Hens are fed by hand and eggs are collected with great care. That was what things were like at the Gamperhof farm in 2001 when the small family business BioPur was the first in South Tyrol to receive a packing centre number for organic eggs – the official number which is printed as an identifier on any egg that is meant for sale. And since that day, on which the Gurndin family started to market organic eggs ... nothing has changed.
To this day, the Gampenhof farm has remained the only laying hen farm in South Tyrol with “traditional”, self-made coops. At an altitude of approx. 1,200 metres in the municipality of Aldein/Aldino, the hens have ample room to run, lush grass, and rich soil to scratch. All that is carried forward into the quality of the eggs.

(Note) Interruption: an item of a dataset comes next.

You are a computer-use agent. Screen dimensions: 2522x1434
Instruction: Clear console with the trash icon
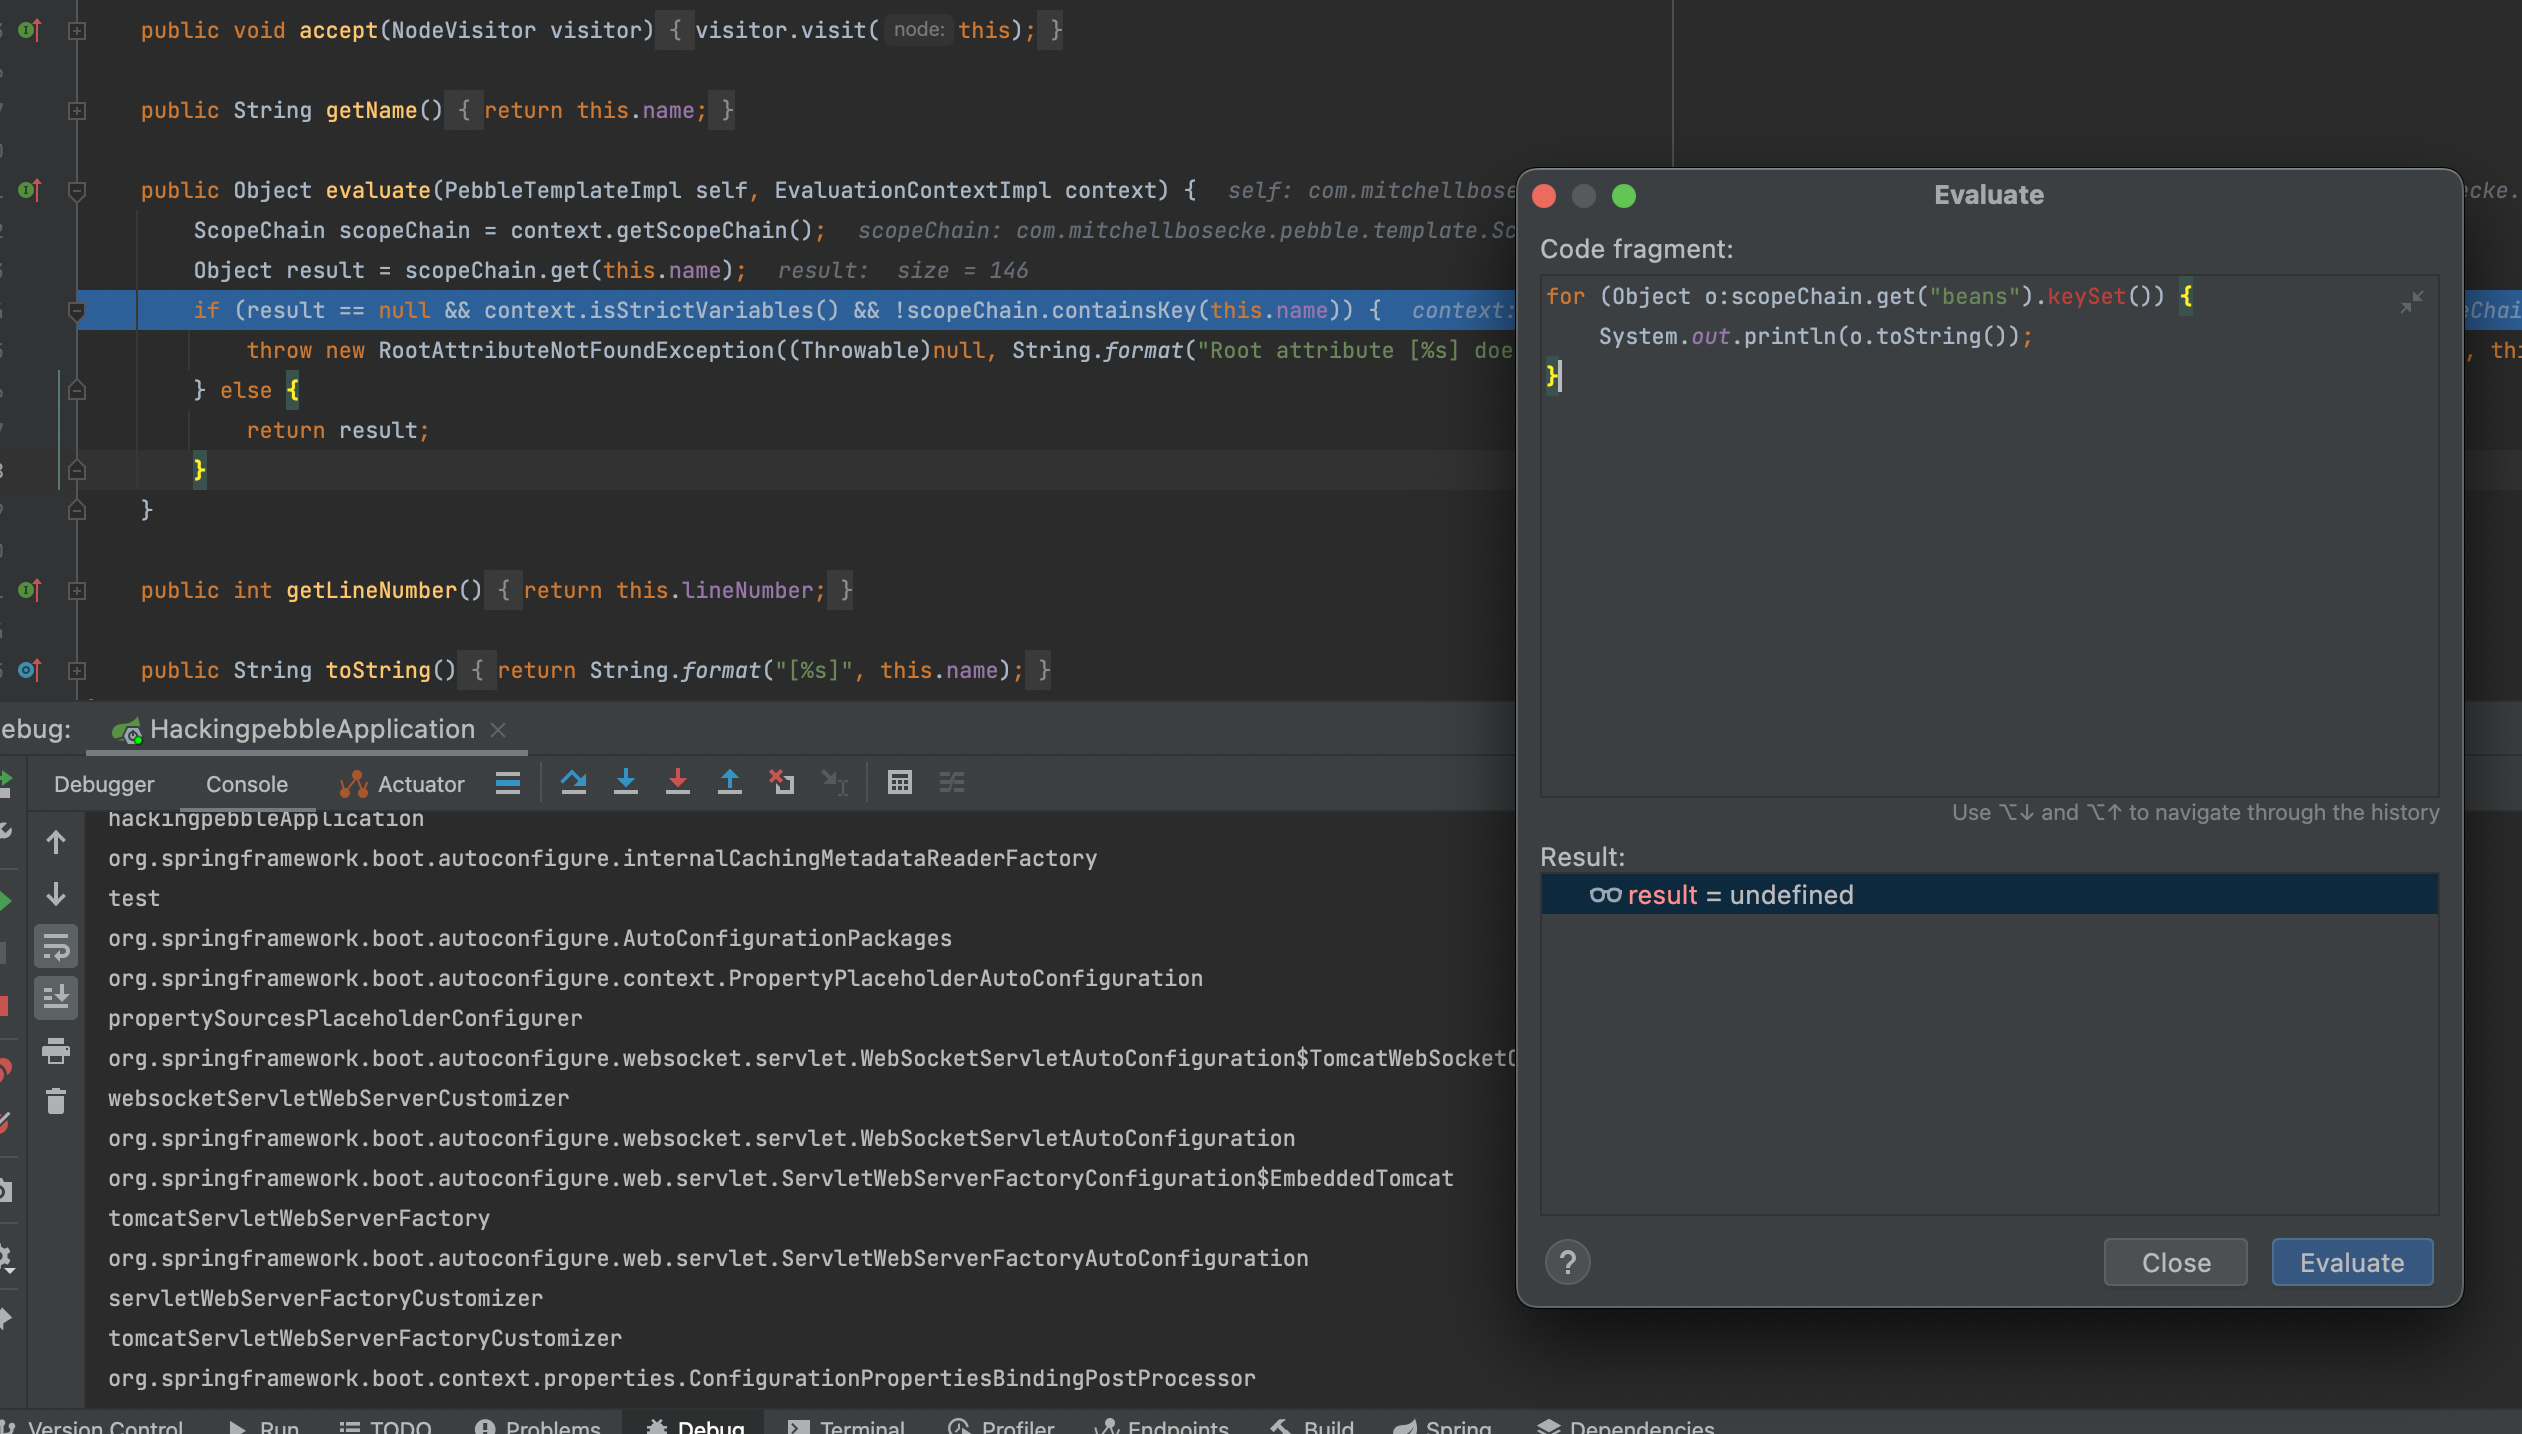(56, 1101)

Thanks to that, the Gampenhof eggs, which bear the South Tyrolean seal of quality, are in high demand. Over the years, the business has taken other organic producers on board for whom the Gampenhof farm takes care of their marketing activities under the BioPur brand. By now, BioPur distributes eggs from almost 4,000 laying hens in all of South Tyrol, and they are all organic.
The objectives have remained the same for pioneer Anton Gurndin from the Gampenhof farm: “We want to produce high-quality foodstuff at a price that anyone can afford.” Together with three other organic producers from South Tyrol, BioPur markets a total of ten million eggs a year, all from free-range and organic farming and bearing the South Tyrolean seal of quality. There is no better proof to show that it is possible, after all, to reconcile quality and animal welfare with a large-scale market.
Our objectives have remained the same: We want to produce high-quality foodstuff at a price that anyone can afford.